I personally think this interpretation, while logically plausible, misses the point in a big way. Just the fact that Trump has undisclosed debts—that unknown actors could extort policy concessions from Trump under threat of harming or destroying him businesses—suggests he can’t credibly run the government in the public interest, and the public has no reason whatsoever to take it on faith that he can.

That alone is unacceptable. To overlook this defining facet of Trump’s presidency out of political expediency risks normalizing it going forward.

But even if impeachment skeptics disagree, this week’s Cohen disclosures threaten to leave them in an untenable position. It is indisputable at this point that Cohen approached the Swiss pharmaceutical company Novartis promising access to Trump, that Novartis agreed to pay Cohen $1.2 million, that its representatives had one meeting with him after signing the contract, and that the incoming CEO of Novartis subsequently dined with Trump and other powerbroker in Davos, Switzerland. It has been suggested that money flowing through Essential Consultants, LLC, including from a Russian oligarch, may have served to reimburse Cohen for hush money he paid to Stormy Daniels and other women. Much of the money that came in is unaccounted for at this moment.

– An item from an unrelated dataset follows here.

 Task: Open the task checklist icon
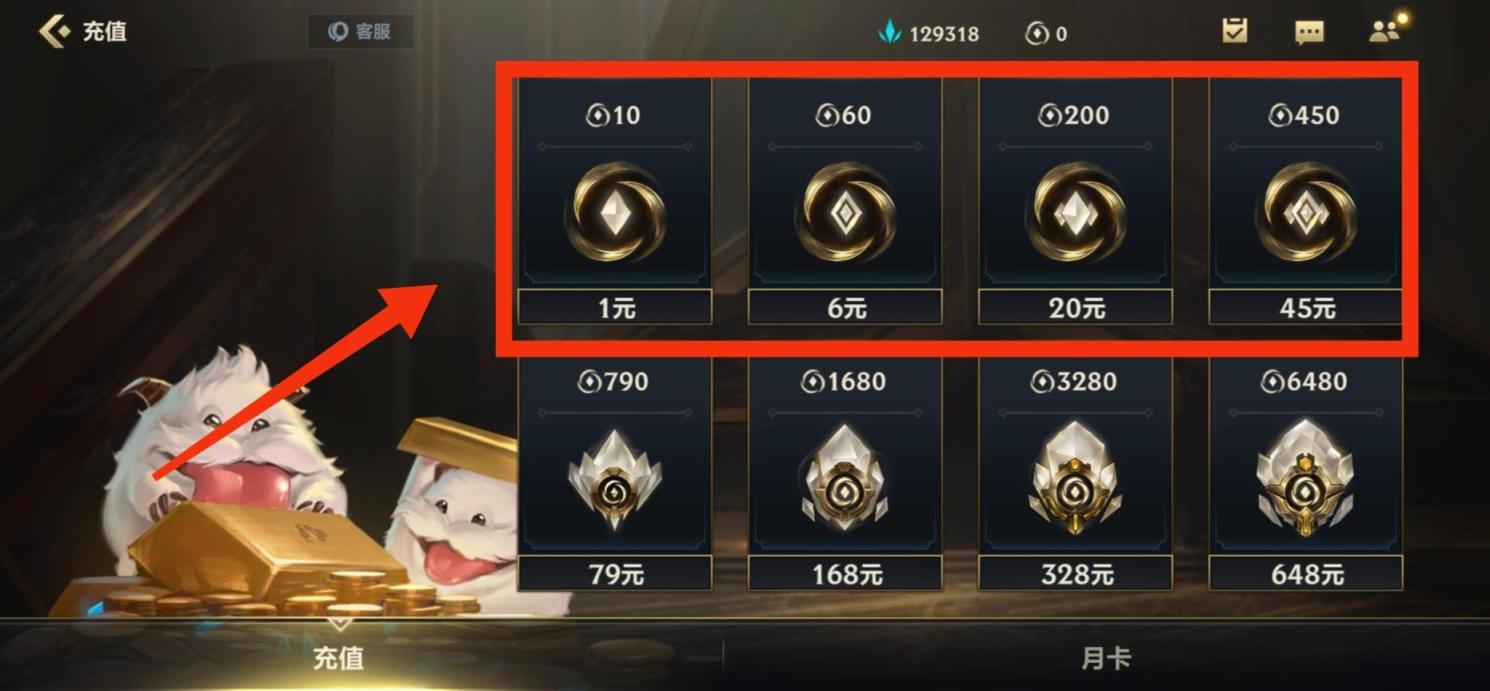[1235, 31]
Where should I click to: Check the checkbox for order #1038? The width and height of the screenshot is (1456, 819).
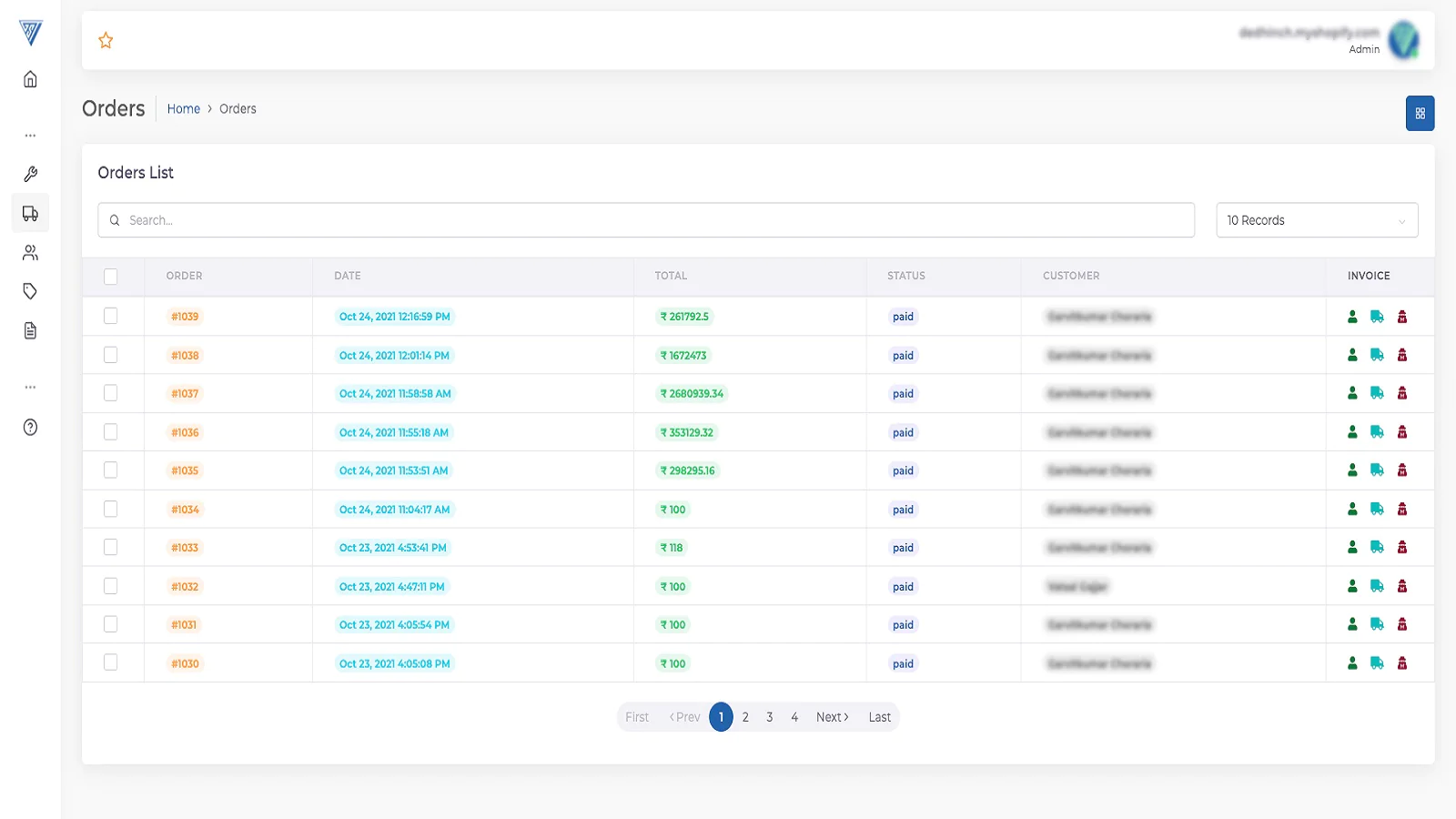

What if it went directly to Trump or the Trump organization? What if in the days or weeks ahead, Daniels’ lawyer Michael Avenatti, or some enterprising reporter, substantiates that Trump isn’t just incidentally enriching himself through the presidency, but that he has received cash payments with no commercial purpose—money that didn’t nominally cover the cost of a hotel banquet or a Mar-a-Lago membership, but simply lined his pocket.

The impeachment clause of the Constitution explicitly enumerates bribery as an impeachable offense. Payments from Russian oligarchs, who are agents of Vladimir Putin, at least arguably become a foreign emoluments once they enter Trump’s pocket. Republicans and conservative activists would almost surely excuse such unfathomable corruption, and Trump’s base would just as surely not care. What at that point would the case for further patience be? How at that point would waiting for obstruction and collusion findings not amount to the admission that, between now and November, Democrats will tolerate just as much of Trump’s corruption as Republicans will—not because they like Trump and hope he succeeds, but because they’re scared to take a stand? The scope of Trump’s corruption might soon overtake even the strongest case for impeachment restraint.